This Just In
May 3rd, 2012
08:58 PM ET

Glider pilot accused of swallowing evidence awaits hearing

Lenami Godinez-Avila had just started a tandem hang-gliding flight with an instructor a gift from her boyfriend when she fell from the glider, plunging hundreds of feet to her death Saturday in a heavily wooded part of western Canada, authorities say.

Investigators trying to determine why she fell are accusing the instructor of trying to hide what might be a key piece of evidence a possible onboard video recording of the flight in his digestive tract.

William Jonathan Orders, 50, was arrested Saturday and charged this week with obstructing justice, accused of swallowing a memory card from a video camera that accompanied the pair on the flight near Agassiz, British Columbia, the Royal Canadian Mounted Police said.
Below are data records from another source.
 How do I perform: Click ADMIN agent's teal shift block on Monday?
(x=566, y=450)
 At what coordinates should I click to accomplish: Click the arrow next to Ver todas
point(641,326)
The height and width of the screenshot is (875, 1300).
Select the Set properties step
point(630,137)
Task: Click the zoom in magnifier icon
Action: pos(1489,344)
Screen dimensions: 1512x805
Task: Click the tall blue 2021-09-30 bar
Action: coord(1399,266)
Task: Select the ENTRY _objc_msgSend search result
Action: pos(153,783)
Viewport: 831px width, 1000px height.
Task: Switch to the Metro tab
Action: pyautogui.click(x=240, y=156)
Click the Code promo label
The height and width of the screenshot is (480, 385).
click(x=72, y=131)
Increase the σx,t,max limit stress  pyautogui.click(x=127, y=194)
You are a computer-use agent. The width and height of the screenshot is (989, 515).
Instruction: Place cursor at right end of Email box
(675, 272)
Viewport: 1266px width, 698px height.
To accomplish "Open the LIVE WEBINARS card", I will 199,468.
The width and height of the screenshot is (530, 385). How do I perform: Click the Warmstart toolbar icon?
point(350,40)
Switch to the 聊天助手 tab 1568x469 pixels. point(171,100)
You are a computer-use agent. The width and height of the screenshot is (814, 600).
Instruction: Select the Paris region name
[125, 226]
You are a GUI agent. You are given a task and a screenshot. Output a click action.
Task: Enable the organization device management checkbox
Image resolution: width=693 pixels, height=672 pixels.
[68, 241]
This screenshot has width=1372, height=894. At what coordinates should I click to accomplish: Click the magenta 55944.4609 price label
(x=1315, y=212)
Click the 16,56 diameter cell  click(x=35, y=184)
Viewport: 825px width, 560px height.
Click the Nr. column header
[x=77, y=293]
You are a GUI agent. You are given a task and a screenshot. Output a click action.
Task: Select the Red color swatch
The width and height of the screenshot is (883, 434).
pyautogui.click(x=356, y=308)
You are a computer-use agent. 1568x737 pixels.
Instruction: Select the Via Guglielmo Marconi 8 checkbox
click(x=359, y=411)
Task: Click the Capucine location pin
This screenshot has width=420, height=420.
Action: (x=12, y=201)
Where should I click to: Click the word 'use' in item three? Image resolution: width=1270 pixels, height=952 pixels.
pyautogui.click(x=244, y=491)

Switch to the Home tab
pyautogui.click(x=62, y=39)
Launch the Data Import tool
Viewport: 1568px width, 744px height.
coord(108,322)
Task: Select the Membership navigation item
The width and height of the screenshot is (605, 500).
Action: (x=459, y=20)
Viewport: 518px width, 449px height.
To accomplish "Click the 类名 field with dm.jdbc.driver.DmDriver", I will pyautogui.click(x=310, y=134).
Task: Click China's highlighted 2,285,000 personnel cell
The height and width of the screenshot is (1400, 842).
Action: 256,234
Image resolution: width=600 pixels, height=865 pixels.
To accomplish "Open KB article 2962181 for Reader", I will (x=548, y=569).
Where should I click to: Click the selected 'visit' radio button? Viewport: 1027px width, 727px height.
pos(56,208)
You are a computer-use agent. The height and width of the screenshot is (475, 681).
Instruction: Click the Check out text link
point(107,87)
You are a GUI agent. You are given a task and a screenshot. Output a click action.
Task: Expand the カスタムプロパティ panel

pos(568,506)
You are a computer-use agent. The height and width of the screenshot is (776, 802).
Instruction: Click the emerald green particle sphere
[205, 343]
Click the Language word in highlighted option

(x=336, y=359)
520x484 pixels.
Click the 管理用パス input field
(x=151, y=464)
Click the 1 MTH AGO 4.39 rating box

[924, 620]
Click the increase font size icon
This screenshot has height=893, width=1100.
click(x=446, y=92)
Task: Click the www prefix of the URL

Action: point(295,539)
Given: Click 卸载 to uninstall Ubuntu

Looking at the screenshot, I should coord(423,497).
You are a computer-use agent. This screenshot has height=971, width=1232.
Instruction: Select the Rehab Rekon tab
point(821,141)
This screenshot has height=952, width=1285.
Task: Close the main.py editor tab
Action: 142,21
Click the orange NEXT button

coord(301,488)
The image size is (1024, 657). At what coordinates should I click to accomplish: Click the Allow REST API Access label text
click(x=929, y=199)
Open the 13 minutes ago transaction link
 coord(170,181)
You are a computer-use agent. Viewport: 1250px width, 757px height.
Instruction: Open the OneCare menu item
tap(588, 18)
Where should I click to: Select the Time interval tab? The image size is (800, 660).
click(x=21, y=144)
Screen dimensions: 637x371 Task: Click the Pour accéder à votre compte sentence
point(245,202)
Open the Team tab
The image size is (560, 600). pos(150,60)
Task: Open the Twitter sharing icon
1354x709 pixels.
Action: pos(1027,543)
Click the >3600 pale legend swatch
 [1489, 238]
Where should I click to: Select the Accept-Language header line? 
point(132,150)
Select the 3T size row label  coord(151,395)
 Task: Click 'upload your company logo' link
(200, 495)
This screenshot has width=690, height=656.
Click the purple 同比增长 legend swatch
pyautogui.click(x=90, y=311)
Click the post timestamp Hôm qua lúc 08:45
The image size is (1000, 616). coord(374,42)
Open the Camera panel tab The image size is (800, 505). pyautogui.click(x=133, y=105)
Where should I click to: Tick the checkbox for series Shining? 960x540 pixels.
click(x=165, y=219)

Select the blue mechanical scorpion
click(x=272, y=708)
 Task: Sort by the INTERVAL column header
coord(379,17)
Orders is scheduled to appear Friday afternoon in provincial court in Chilliwack for a hearing to determine whether he can be released on bail. But it’s unclear if it will be postponed as it was Wednesday if authorities haven’t retrieved the memory card, said Neil MacKenzie, communications counsel with the province’s criminal justice branch.

X-rays confirmed the card was in Orders’ body, and authorities as of Thursday morning still were waiting for the object to pass, RCMP Constable Tracy Wolbeck said. Investigators hope to recover the object.

“It’s difficult to speculate” whether the card will have retrievable video, Wolbeck said. “We’re just going to have to wait and see.”

The fall happened near Mount Woodside, from which Orders and the 27-year-old Godinez-Avila took off, more than 50 miles east of Vancouver.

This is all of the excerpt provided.